■ **The data**

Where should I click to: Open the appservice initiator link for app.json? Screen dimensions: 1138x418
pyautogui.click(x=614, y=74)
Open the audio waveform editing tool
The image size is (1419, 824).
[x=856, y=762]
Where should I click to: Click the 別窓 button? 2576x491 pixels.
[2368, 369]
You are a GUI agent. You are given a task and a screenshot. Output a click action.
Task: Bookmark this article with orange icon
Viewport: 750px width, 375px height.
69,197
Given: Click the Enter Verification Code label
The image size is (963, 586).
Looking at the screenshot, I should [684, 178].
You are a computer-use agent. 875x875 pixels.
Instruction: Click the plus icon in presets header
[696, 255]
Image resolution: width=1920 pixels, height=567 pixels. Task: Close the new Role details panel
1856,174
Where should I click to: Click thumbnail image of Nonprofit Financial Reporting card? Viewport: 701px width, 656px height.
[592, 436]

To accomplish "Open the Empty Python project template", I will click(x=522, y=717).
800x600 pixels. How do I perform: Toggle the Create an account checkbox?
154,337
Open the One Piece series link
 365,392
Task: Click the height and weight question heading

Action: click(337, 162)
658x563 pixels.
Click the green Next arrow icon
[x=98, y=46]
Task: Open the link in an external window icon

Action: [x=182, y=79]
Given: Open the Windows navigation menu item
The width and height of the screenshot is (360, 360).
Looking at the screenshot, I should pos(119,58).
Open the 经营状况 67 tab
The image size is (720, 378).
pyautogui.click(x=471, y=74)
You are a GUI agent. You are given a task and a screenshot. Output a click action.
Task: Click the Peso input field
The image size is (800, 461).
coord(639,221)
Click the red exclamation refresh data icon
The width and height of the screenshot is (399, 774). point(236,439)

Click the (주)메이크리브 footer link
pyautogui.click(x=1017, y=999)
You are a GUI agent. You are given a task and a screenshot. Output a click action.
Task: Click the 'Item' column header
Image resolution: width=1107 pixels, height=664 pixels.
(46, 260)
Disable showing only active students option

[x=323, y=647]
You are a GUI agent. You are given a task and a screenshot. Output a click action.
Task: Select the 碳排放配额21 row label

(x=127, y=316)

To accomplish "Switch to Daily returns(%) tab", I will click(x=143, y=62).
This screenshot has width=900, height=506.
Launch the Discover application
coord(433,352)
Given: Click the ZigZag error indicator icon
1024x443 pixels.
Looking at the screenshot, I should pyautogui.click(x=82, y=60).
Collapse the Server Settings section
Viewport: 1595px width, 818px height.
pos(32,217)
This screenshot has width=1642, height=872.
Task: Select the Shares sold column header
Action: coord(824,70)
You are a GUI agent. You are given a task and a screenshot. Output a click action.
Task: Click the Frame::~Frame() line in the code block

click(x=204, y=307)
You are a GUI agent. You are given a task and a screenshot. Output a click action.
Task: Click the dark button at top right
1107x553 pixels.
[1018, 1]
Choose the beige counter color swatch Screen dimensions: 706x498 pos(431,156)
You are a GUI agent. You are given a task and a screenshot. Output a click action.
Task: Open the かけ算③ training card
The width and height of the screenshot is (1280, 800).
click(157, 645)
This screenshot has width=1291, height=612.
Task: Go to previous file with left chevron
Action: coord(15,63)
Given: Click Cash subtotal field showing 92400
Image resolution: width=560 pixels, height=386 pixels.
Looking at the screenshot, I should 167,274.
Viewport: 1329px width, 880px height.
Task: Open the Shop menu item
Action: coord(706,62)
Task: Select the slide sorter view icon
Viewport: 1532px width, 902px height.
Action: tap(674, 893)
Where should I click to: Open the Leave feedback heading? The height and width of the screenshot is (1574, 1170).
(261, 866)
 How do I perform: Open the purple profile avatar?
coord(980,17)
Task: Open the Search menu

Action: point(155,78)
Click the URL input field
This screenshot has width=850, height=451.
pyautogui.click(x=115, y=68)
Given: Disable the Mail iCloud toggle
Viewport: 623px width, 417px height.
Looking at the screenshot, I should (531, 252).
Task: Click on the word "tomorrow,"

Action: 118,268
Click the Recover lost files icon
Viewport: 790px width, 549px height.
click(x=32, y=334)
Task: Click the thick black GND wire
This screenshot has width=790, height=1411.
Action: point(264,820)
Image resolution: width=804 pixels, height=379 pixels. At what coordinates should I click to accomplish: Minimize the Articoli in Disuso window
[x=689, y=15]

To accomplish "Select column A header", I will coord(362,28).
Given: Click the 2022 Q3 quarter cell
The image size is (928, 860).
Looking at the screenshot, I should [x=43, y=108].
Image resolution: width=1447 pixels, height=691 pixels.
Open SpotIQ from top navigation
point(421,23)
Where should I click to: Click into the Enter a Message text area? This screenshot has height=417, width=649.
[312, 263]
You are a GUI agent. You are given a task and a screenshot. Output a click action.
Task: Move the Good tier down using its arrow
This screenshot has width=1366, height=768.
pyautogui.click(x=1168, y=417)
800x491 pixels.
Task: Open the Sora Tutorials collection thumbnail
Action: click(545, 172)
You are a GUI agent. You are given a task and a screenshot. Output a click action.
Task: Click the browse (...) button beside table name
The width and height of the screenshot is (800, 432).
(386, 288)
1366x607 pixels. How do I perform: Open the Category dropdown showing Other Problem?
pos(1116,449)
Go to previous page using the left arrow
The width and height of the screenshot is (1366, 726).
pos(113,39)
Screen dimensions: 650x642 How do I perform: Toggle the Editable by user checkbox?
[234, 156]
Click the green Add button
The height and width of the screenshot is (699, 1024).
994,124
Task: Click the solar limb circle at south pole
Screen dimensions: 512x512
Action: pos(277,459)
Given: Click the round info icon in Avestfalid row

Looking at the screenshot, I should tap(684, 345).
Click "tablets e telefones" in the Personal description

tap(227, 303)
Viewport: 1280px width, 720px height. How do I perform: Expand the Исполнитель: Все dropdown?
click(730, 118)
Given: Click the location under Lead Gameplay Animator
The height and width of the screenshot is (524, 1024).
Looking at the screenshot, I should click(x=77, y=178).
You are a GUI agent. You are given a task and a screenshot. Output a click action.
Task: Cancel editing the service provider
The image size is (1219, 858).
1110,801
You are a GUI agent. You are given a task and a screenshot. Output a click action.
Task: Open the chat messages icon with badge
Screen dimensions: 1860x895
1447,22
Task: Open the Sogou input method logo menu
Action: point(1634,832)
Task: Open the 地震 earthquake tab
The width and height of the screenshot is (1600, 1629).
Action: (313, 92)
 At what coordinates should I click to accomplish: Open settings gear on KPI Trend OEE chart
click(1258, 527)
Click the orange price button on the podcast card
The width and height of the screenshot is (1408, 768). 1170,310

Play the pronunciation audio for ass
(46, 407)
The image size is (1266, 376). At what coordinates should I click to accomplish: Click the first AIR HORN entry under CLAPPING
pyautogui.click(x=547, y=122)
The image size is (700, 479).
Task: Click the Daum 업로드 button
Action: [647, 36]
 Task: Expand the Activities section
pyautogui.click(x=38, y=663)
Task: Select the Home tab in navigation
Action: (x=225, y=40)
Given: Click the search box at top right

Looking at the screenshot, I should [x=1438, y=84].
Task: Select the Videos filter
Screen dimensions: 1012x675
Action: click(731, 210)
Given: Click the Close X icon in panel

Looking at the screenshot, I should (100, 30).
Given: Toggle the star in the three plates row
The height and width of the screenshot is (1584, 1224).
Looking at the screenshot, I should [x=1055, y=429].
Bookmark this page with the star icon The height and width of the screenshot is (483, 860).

■ **Task to carry out**
Which lines above run from the one containing "Task: Open the Search menu" to the one containing "Given: Disable the Mail iCloud toggle"? Give them again exactly, both ends included.

■ **Result**
Task: Open the Search menu

Action: point(155,78)
Click the URL input field
This screenshot has width=850, height=451.
pyautogui.click(x=115, y=68)
Given: Disable the Mail iCloud toggle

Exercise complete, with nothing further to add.